This might be the most exciting thing I've seen on the Internet in five years: Spritz reading. By breaking down reading materials into one word at a time, the software allows you to read 500+ words a minute with virtually no practice or training. I tried their sample and it seems to work.

Unfortunately, it looks like they're far from having any books online that you can Spritz. When they do, I have a few long-winded authors to Spritz through.

I've never been a big fan of speed reading, though. Part of my dislike might stem from my natural reading speed. Although I often get bogged down in a text (thinking about the substance or wondering why a certain stylistic usage is correct), fast reading is apparently one of my gifts. I didn't realize it until college, when friends studying around me would notice how many pages I had read in, say, the last 45 minutes and commented on it. So in that regard, speed reading probably never appealed to me because I never felt like I needed it.

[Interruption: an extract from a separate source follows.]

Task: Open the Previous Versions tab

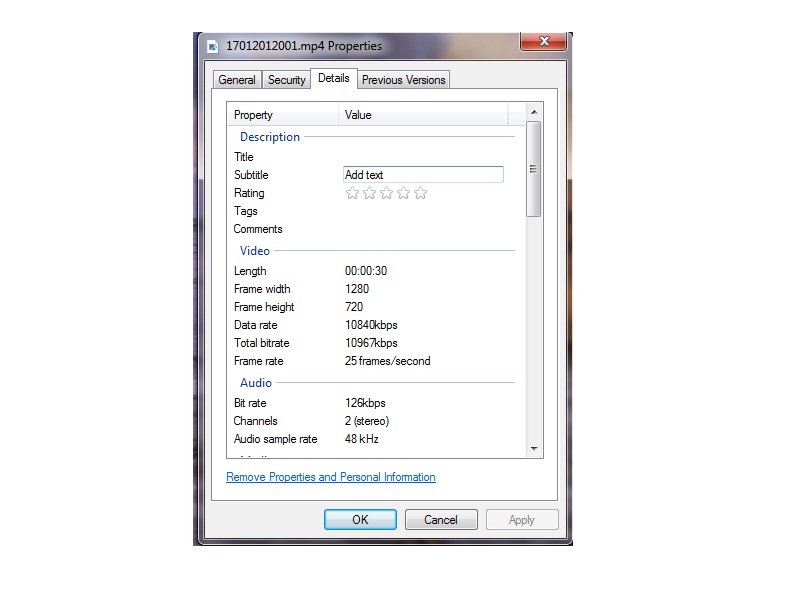Action: [x=404, y=80]
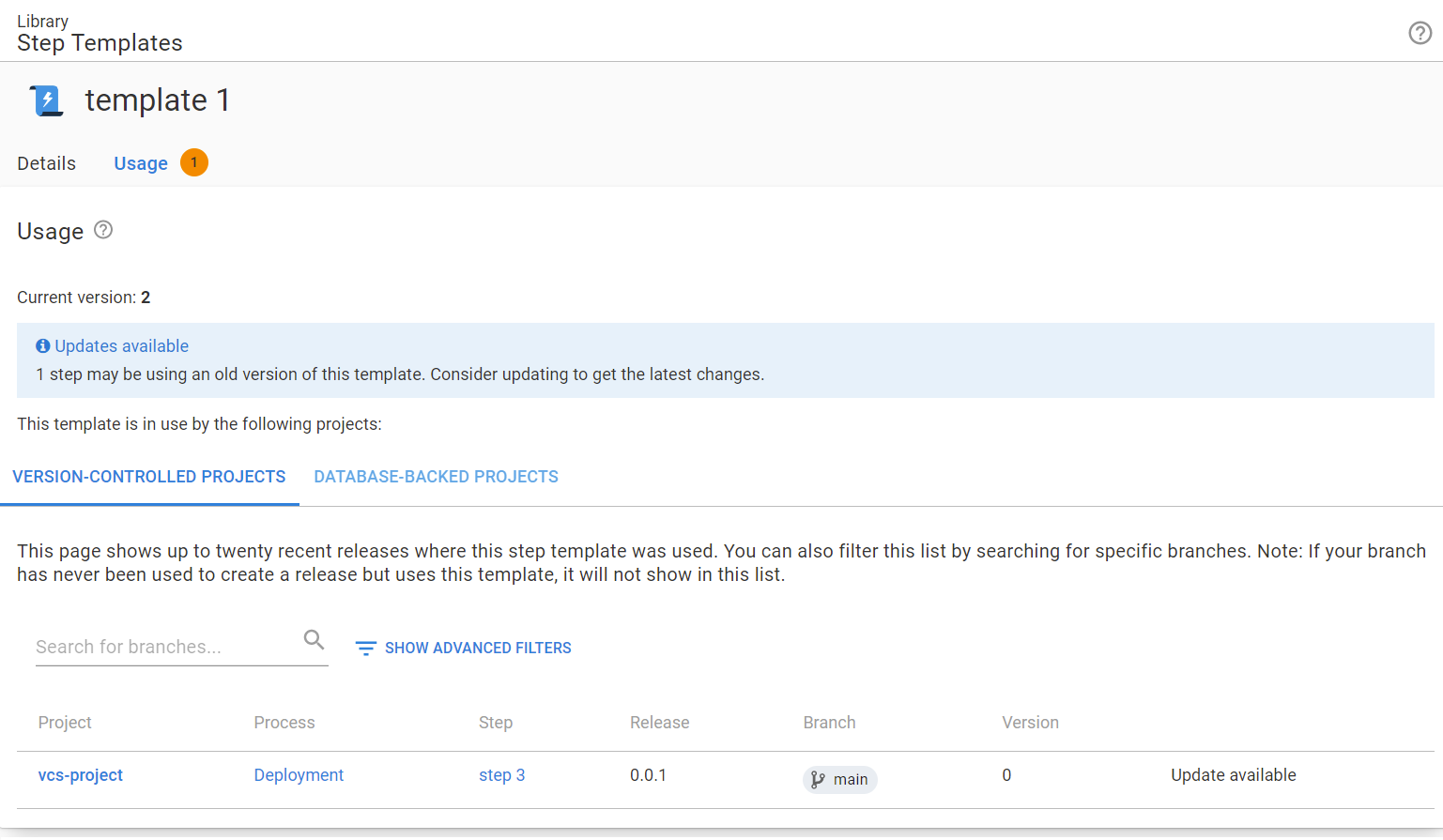Navigate to the Library breadcrumb
1443x840 pixels.
pos(42,21)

But most of my dislike stems from the parenthetical above: you ought to stop to think about the substance of what you're reading (and maybe even the prose itself). You ought not speed-read a literary artist like Dostoyevsky. You can't speed-read poetry. It's malpractice for a lawyer to speed-read a contract. At some level, it's probably sinful to speed-read the Gospels.

Reading isn't supposed to be a chore. It's an inter-active art.

That being said, speed-reading definitely has its place. If they start to put newspapers into a Spritz format, you can count on me subscribing.

Heck, Spritz might be the thing that saves newsprint. By putting their publications into Spritz format, the big boys--New York Times, The Atlantic, The Wall Street Journal, etc.--could attract new subscribers. I know I'd be far more inclined to subscribe to a publication that allows me to Spritz it . . . since I rarely find popular prose worth pondering.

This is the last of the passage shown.